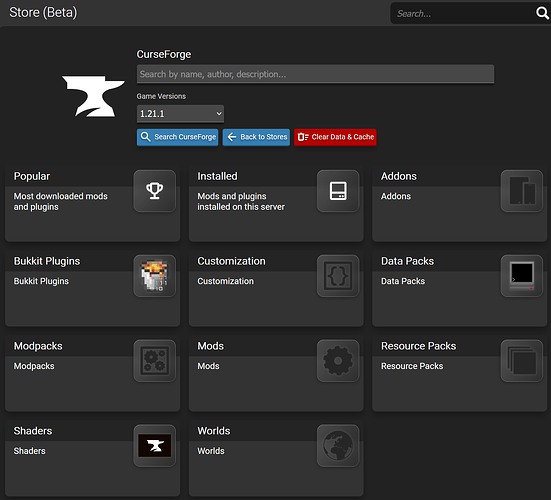Screen dimensions: 551x500
Task: Click the Search CurseForge button
Action: [177, 137]
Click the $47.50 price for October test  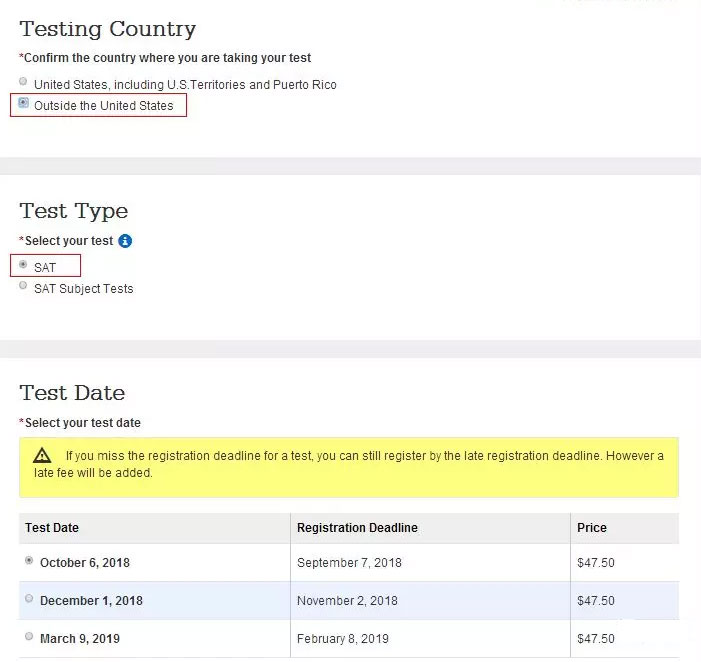(x=596, y=563)
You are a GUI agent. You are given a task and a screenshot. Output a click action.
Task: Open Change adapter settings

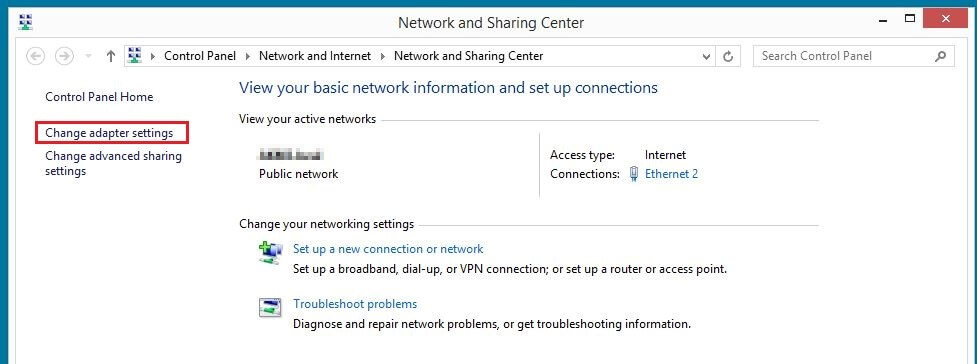point(109,133)
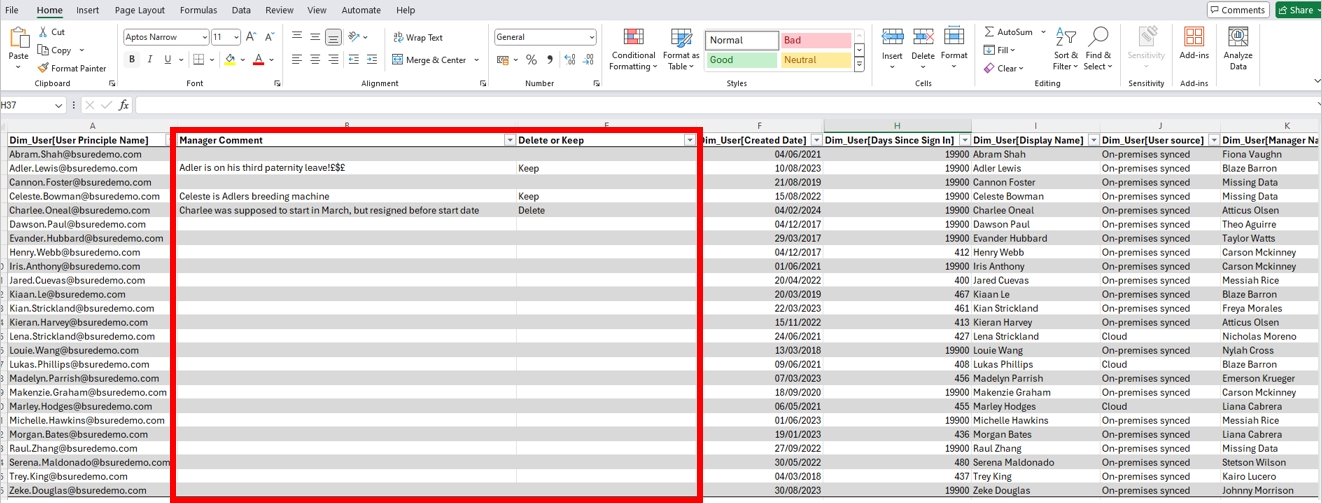Open the Manager Comment column filter dropdown

509,141
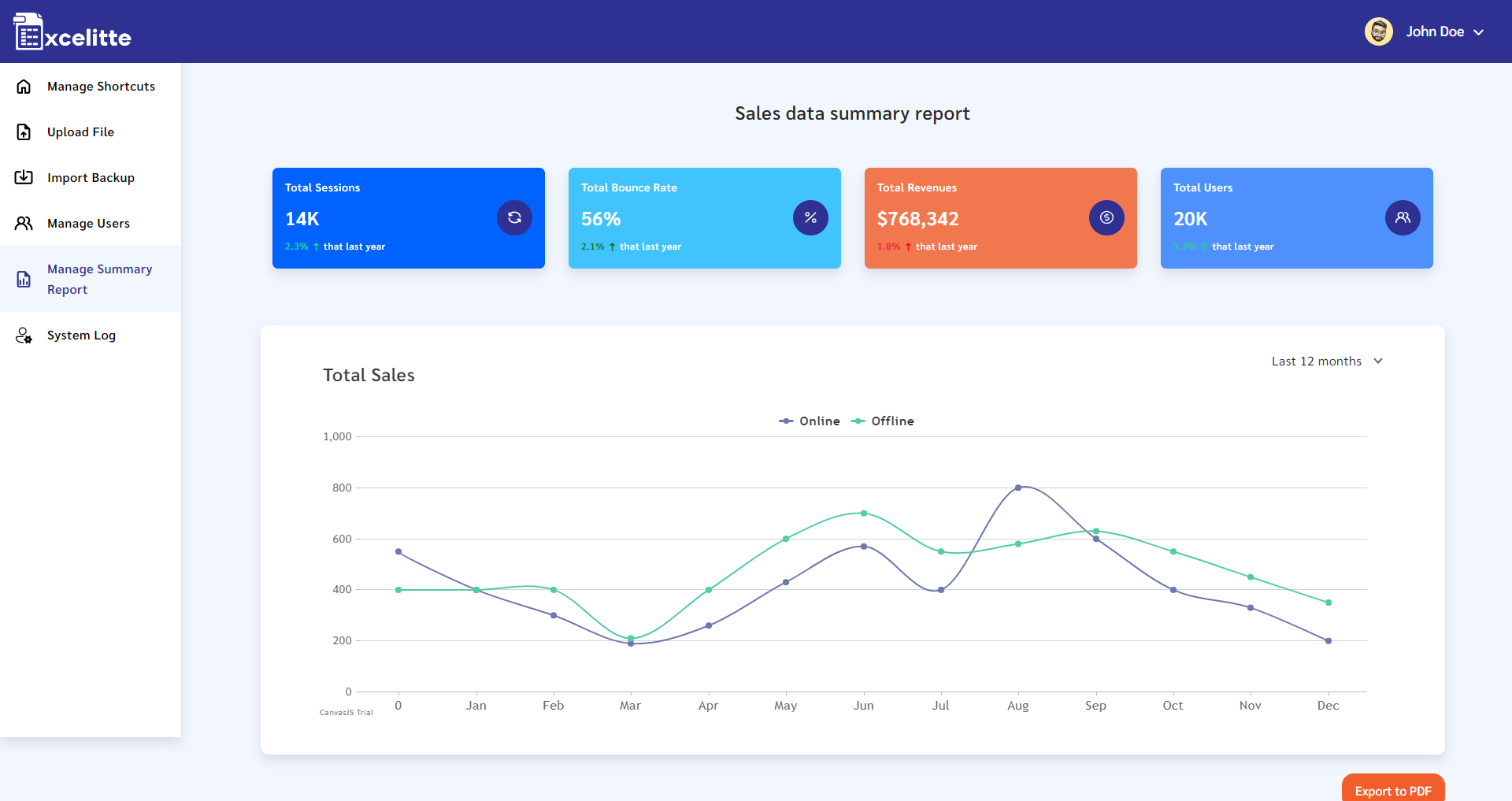Select System Log in the sidebar
Screen dimensions: 1512x801
coord(81,335)
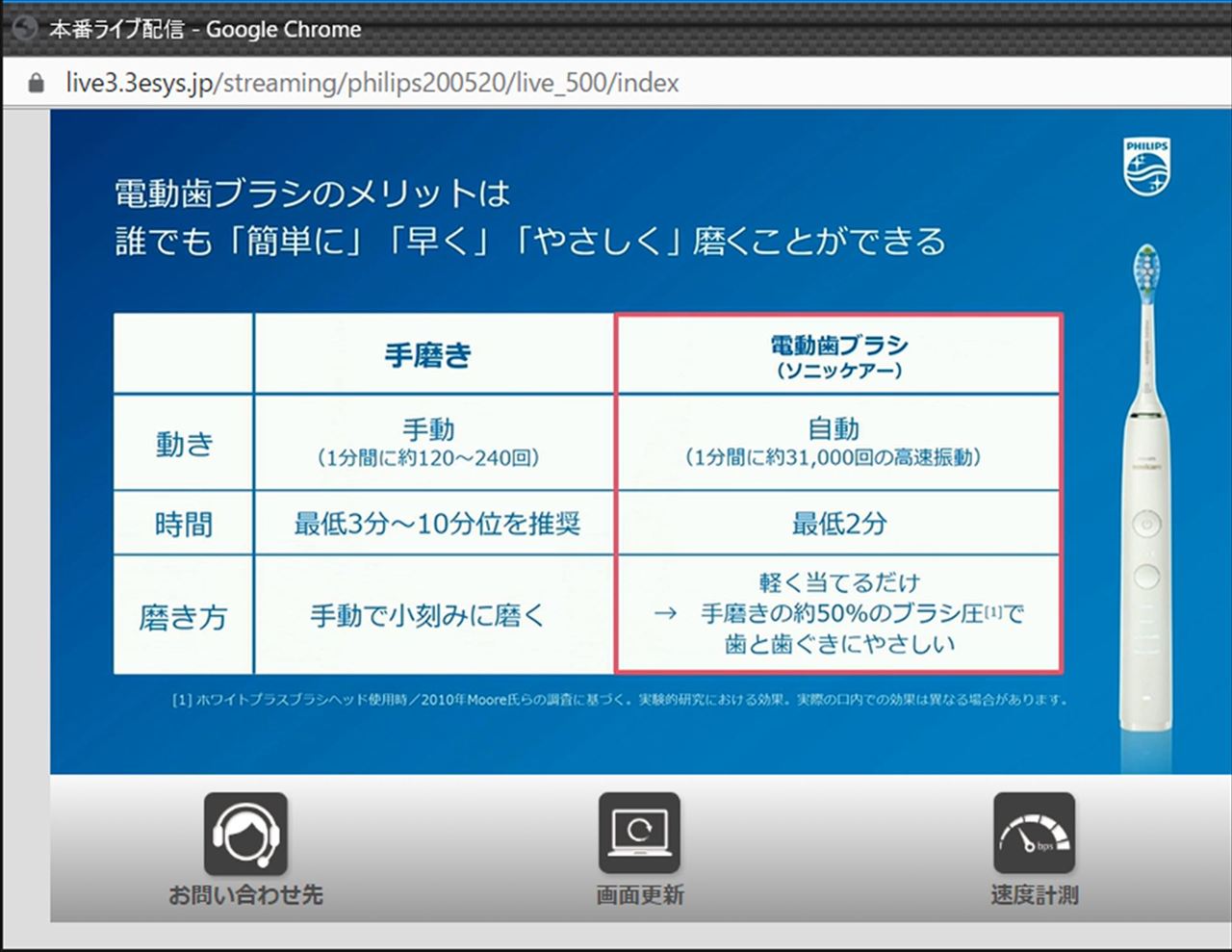The height and width of the screenshot is (952, 1232).
Task: Select the 時間 row label
Action: (x=184, y=525)
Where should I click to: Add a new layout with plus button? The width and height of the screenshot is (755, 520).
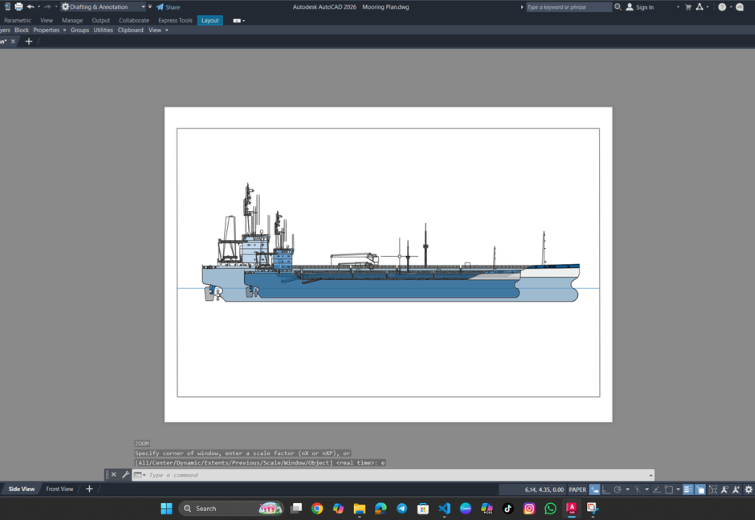pos(89,489)
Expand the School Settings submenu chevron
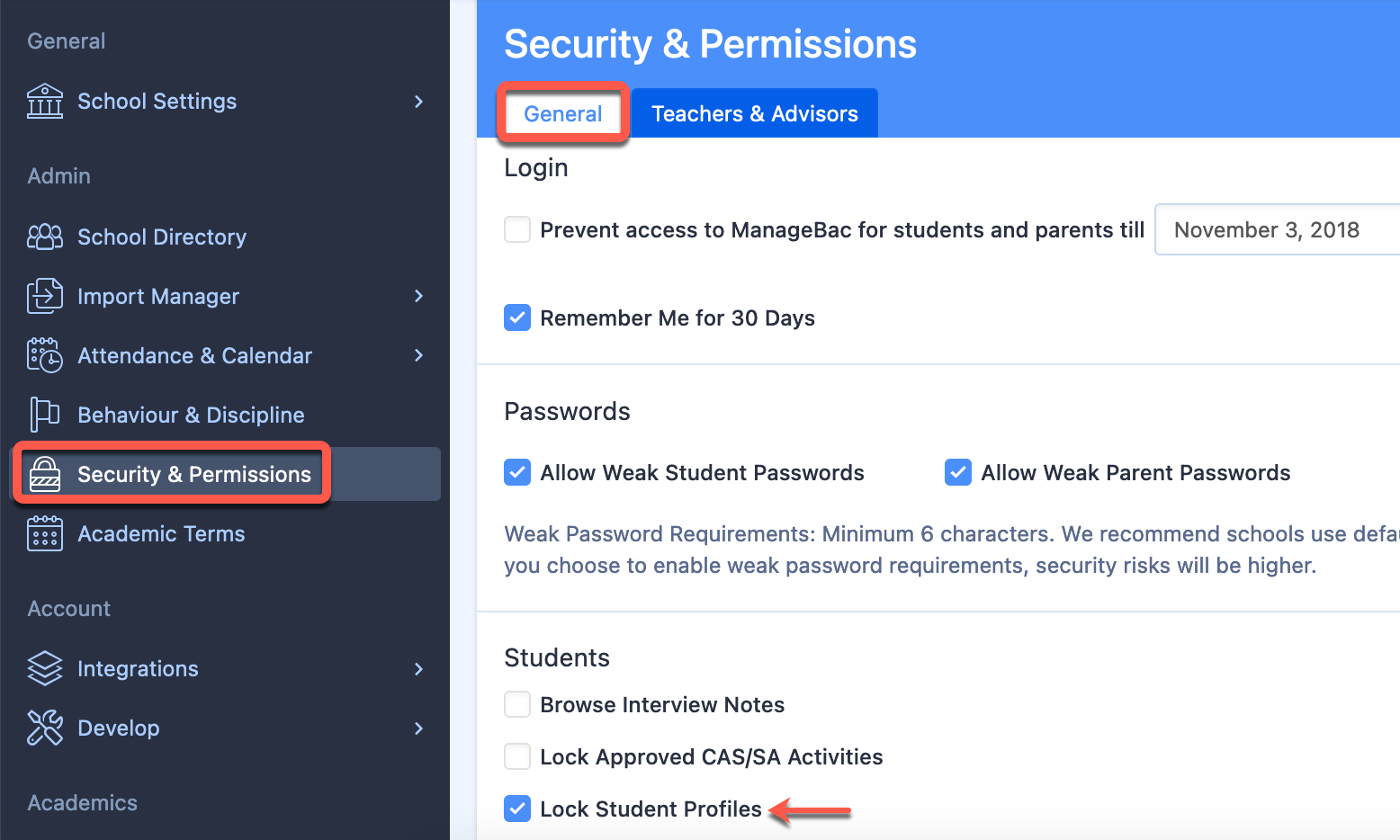Viewport: 1400px width, 840px height. [x=418, y=102]
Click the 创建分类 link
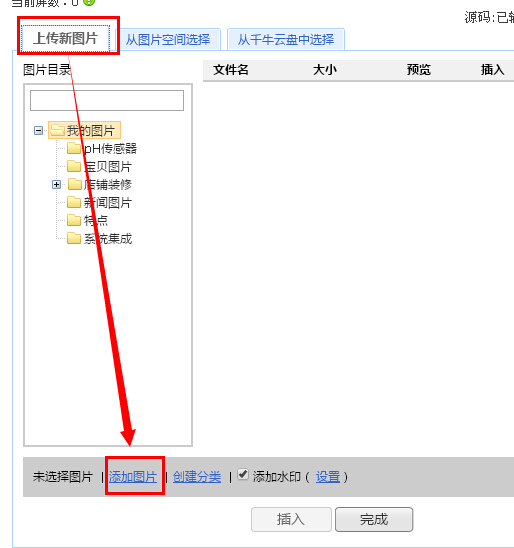 197,477
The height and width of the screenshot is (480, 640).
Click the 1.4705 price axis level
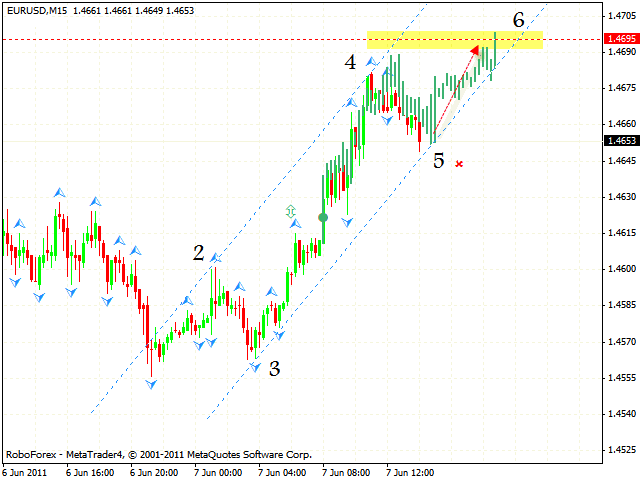pyautogui.click(x=620, y=16)
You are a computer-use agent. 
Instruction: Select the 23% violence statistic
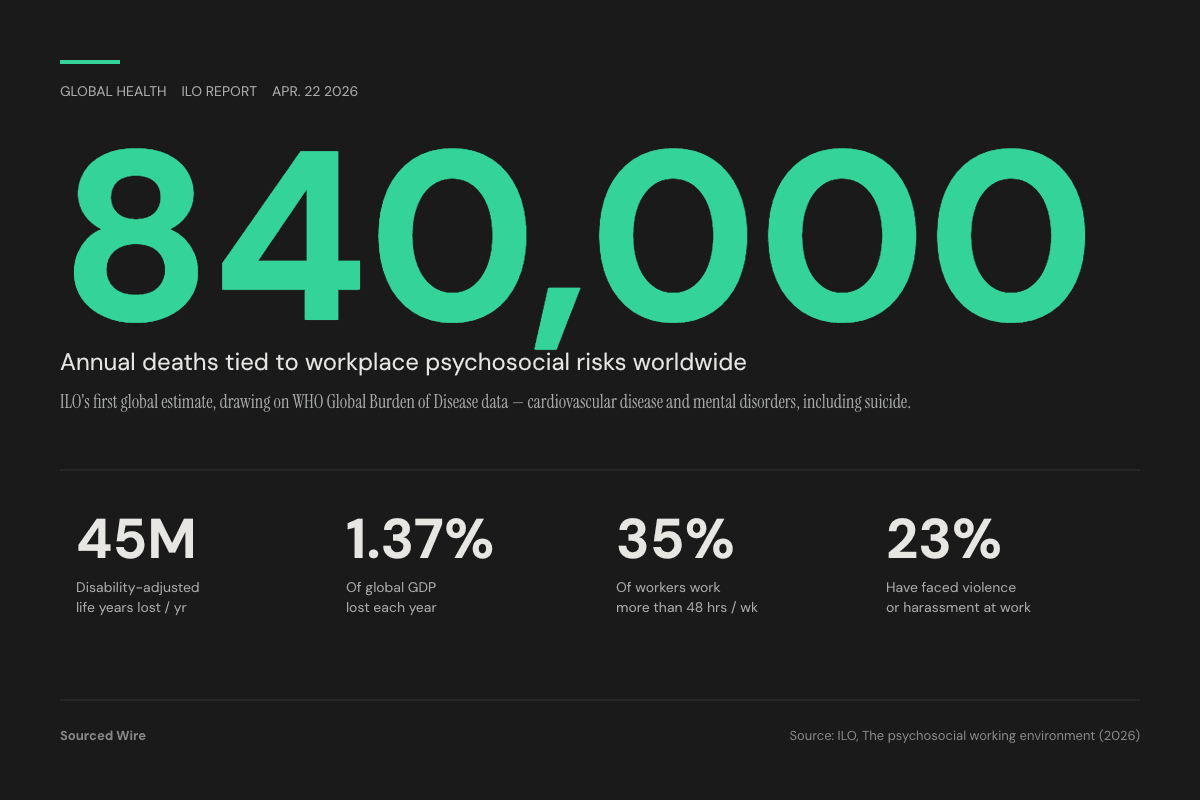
________________________
* [Task statement]: Copy the stretch from the line containing "You are a computer-use agent." through the end of the records, swapping "computer-use agent" for "GUI agent" and keeping everything else unchanged. Leave the pictures out of your answer.

* [Complete answer]:
You are a GUI agent. 
Instruction: Select the 23% violence statistic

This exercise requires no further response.